# The problem:
Reproduce all of the records below verbatim, keeping every line in its original order.

---------- Dataset ----------

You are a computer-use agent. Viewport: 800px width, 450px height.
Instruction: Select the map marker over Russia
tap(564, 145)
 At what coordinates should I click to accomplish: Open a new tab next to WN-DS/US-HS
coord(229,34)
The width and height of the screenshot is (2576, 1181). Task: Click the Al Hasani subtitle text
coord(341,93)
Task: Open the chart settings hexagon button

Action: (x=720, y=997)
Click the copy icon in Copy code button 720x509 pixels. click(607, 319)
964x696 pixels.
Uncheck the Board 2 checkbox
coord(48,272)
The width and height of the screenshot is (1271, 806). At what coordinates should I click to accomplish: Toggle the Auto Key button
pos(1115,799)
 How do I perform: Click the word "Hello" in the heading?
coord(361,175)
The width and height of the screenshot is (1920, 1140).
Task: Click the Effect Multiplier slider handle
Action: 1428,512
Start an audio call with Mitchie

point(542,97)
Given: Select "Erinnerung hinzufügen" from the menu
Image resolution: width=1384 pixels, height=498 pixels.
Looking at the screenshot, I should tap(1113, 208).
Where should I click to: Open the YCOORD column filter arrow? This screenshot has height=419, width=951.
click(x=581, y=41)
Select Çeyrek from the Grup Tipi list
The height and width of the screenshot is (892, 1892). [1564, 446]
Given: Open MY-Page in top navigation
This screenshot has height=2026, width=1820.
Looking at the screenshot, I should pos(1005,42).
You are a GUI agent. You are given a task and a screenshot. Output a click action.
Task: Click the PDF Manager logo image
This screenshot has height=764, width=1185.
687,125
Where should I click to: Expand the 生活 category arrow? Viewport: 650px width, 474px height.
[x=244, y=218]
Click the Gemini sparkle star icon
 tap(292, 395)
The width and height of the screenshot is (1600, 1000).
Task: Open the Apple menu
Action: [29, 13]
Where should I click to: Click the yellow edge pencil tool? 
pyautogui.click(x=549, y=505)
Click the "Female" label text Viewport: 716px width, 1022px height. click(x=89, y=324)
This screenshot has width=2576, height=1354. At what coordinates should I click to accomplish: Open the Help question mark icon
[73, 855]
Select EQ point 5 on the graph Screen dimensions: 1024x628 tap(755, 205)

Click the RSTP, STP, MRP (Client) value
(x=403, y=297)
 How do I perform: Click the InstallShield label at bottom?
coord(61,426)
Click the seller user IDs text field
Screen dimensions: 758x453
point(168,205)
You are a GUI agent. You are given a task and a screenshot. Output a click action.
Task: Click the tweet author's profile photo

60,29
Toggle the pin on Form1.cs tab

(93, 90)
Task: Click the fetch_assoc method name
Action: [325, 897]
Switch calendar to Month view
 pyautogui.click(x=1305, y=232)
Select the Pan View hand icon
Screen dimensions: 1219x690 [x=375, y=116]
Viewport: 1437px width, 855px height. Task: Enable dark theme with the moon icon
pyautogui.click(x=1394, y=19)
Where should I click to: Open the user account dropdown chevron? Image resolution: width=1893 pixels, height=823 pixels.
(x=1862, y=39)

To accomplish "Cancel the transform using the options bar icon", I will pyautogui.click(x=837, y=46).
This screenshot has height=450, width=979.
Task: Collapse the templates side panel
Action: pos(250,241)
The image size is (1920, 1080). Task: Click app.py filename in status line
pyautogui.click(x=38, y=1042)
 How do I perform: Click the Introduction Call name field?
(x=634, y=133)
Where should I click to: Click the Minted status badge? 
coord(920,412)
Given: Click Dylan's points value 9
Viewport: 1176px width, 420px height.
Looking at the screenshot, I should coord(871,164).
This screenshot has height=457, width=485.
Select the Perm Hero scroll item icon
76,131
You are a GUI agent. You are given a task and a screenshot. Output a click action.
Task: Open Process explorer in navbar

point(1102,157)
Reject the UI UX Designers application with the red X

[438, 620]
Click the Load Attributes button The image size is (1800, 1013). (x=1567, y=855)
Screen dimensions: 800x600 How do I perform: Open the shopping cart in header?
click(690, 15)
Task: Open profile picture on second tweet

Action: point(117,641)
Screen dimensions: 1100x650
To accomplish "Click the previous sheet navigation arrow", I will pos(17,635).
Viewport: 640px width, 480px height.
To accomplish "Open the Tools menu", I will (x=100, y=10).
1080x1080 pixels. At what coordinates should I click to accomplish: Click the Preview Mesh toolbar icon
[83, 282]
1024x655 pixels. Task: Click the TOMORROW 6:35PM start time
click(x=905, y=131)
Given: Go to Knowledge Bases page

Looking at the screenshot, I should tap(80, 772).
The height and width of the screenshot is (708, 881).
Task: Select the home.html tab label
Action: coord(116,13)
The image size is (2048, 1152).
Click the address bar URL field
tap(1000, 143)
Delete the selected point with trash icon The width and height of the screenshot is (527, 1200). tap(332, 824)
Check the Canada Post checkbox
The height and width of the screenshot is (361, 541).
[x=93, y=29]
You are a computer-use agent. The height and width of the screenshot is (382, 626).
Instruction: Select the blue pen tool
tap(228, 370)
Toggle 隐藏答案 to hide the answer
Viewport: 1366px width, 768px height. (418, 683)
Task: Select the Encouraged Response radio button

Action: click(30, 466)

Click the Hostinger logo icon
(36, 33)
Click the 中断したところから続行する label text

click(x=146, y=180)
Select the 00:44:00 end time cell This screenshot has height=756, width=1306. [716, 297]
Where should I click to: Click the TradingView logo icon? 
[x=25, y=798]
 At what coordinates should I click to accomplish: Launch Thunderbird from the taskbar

----------

# Written answer:
You are a computer-use agent. Viewport: 800px width, 450px height.
Instruction: Select the map marker over Russia
tap(564, 145)
 At what coordinates should I click to accomplish: Open a new tab next to WN-DS/US-HS
coord(229,34)
The width and height of the screenshot is (2576, 1181). Task: Click the Al Hasani subtitle text
coord(341,93)
Task: Open the chart settings hexagon button

Action: (x=720, y=997)
Click the copy icon in Copy code button 720x509 pixels. click(607, 319)
964x696 pixels.
Uncheck the Board 2 checkbox
coord(48,272)
The width and height of the screenshot is (1271, 806). At what coordinates should I click to accomplish: Toggle the Auto Key button
pos(1115,799)
 How do I perform: Click the word "Hello" in the heading?
coord(361,175)
The width and height of the screenshot is (1920, 1140).
Task: Click the Effect Multiplier slider handle
Action: 1428,512
Start an audio call with Mitchie

point(542,97)
Given: Select "Erinnerung hinzufügen" from the menu
Image resolution: width=1384 pixels, height=498 pixels.
Looking at the screenshot, I should tap(1113, 208).
Where should I click to: Open the YCOORD column filter arrow? This screenshot has height=419, width=951.
click(x=581, y=41)
Select Çeyrek from the Grup Tipi list
The height and width of the screenshot is (892, 1892). [1564, 446]
Given: Open MY-Page in top navigation
This screenshot has height=2026, width=1820.
Looking at the screenshot, I should pos(1005,42).
You are a GUI agent. You are given a task and a screenshot. Output a click action.
Task: Click the PDF Manager logo image
This screenshot has height=764, width=1185.
687,125
Where should I click to: Expand the 生活 category arrow? Viewport: 650px width, 474px height.
[x=244, y=218]
Click the Gemini sparkle star icon
 tap(292, 395)
The width and height of the screenshot is (1600, 1000).
Task: Open the Apple menu
Action: [29, 13]
Where should I click to: Click the yellow edge pencil tool? 
pyautogui.click(x=549, y=505)
Click the "Female" label text Viewport: 716px width, 1022px height. click(x=89, y=324)
This screenshot has width=2576, height=1354. At what coordinates should I click to accomplish: Open the Help question mark icon
[73, 855]
Select EQ point 5 on the graph Screen dimensions: 1024x628 tap(755, 205)

Click the RSTP, STP, MRP (Client) value
(x=403, y=297)
 How do I perform: Click the InstallShield label at bottom?
coord(61,426)
Click the seller user IDs text field
Screen dimensions: 758x453
point(168,205)
You are a GUI agent. You are given a task and a screenshot. Output a click action.
Task: Click the tweet author's profile photo

60,29
Toggle the pin on Form1.cs tab

(93, 90)
Task: Click the fetch_assoc method name
Action: [325, 897]
Switch calendar to Month view
 pyautogui.click(x=1305, y=232)
Select the Pan View hand icon
Screen dimensions: 1219x690 [x=375, y=116]
Viewport: 1437px width, 855px height. Task: Enable dark theme with the moon icon
pyautogui.click(x=1394, y=19)
Where should I click to: Open the user account dropdown chevron? Image resolution: width=1893 pixels, height=823 pixels.
(x=1862, y=39)

To accomplish "Cancel the transform using the options bar icon", I will pyautogui.click(x=837, y=46).
This screenshot has height=450, width=979.
Task: Collapse the templates side panel
Action: pos(250,241)
The image size is (1920, 1080). Task: Click app.py filename in status line
pyautogui.click(x=38, y=1042)
 How do I perform: Click the Introduction Call name field?
(x=634, y=133)
Where should I click to: Click the Minted status badge? 
coord(920,412)
Given: Click Dylan's points value 9
Viewport: 1176px width, 420px height.
Looking at the screenshot, I should coord(871,164).
This screenshot has height=457, width=485.
Select the Perm Hero scroll item icon
76,131
You are a GUI agent. You are given a task and a screenshot. Output a click action.
Task: Open Process explorer in navbar

point(1102,157)
Reject the UI UX Designers application with the red X

[438, 620]
Click the Load Attributes button The image size is (1800, 1013). (x=1567, y=855)
Screen dimensions: 800x600 How do I perform: Open the shopping cart in header?
click(690, 15)
Task: Open profile picture on second tweet

Action: point(117,641)
Screen dimensions: 1100x650
To accomplish "Click the previous sheet navigation arrow", I will pos(17,635).
Viewport: 640px width, 480px height.
To accomplish "Open the Tools menu", I will (x=100, y=10).
1080x1080 pixels. At what coordinates should I click to accomplish: Click the Preview Mesh toolbar icon
[83, 282]
1024x655 pixels. Task: Click the TOMORROW 6:35PM start time
click(x=905, y=131)
Given: Go to Knowledge Bases page

Looking at the screenshot, I should tap(80, 772).
The height and width of the screenshot is (708, 881).
Task: Select the home.html tab label
Action: coord(116,13)
The image size is (2048, 1152).
Click the address bar URL field
tap(1000, 143)
Delete the selected point with trash icon The width and height of the screenshot is (527, 1200). tap(332, 824)
Check the Canada Post checkbox
The height and width of the screenshot is (361, 541).
[x=93, y=29]
You are a computer-use agent. The height and width of the screenshot is (382, 626).
Instruction: Select the blue pen tool
tap(228, 370)
Toggle 隐藏答案 to hide the answer
Viewport: 1366px width, 768px height. (418, 683)
Task: Select the Encouraged Response radio button

Action: click(30, 466)

Click the Hostinger logo icon
(36, 33)
Click the 中断したところから続行する label text

click(x=146, y=180)
Select the 00:44:00 end time cell This screenshot has height=756, width=1306. [716, 297]
Where should I click to: Click the TradingView logo icon? 
[x=25, y=798]
 At what coordinates should I click to accomplish: Launch Thunderbird from the taskbar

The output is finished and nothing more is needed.